By Talia Kaplan
Published October 13, 2019
A man described as an “avid fan” was arrested on suspicion of stalking a female Japanese pop star after allegedly using the reflections of her pupils in photos she shared on social media, then navigating Google Street View to find where she lived, police said.
Tokyo police confirmed on Friday that 26-year-old Hibiki Sato, who they called an "avid fan," was arrested on September 17 on suspicion of indecent behavior in connection with stalking and causing injuries to the pop star, Ena Matsuoka.
Tokyo police declined comment on the specifics of the investigation, The Associated press reported, adding that the police official, who spoke on condition of anonymity, which is often policy at Japanese bureaucracies, said the case was related to the reports about a stalker and pupil images.
Matsuoka, 21, was allegedly attacked outside her home in Tokyo last month by Sato, who had been waiting at a bus stop after he figured out her address from selfies she posted on social media, Asia One reported, citing local media reports. Sato allegedly managed to identify a bus stop and the surrounding scenery from the reflection in Matsuoka's eyes and matched them to a street using Google Maps, according to the news outlet, which added that he was able to also approximate the floor she lived on based on the windows and the angle of the sunlight in her eyes.
Matsuoka, a member of the Japanese pop group Tenshitsukinukeniyomi, had reportedly just reached her door when Sato allegedly approached her from behind and covered her mouth with a piece of cloth. He is accused of dragging her to a dark corner and molesting her, injuring her face in the struggle, according to Asia One.

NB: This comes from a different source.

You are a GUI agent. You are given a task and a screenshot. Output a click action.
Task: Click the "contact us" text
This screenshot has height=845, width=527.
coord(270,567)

After he was arrested, Sato reportedly admitted to the attack and that he was a huge fan of Matsuoka.
Japan has many young female performance groups and fans have reportedly called for better protection of the pop stars after several high-profile stalking and assault cases in recent years.
Asia One reported that Japan revised its anti-stalking laws to cover online harassment after singer Mayu Tomita was stabbed dozens of times in 2016 by an alleged stalker. The news outlet reported that she tried to report her stalker to police about two weeks before the attack, but her concerns were dismissed.
Tokyo Shimbun, a metropolitan daily, which reported on Matsuoka’s stalking case, warned readers that selfies could show surrounding buildings that will allow people to identify the location of the photos and said that people shouldn't make the V-sign with their hand, which is seen in photos in Japan often, because fingerprints could be stolen.
The Associated Press contributed to this report.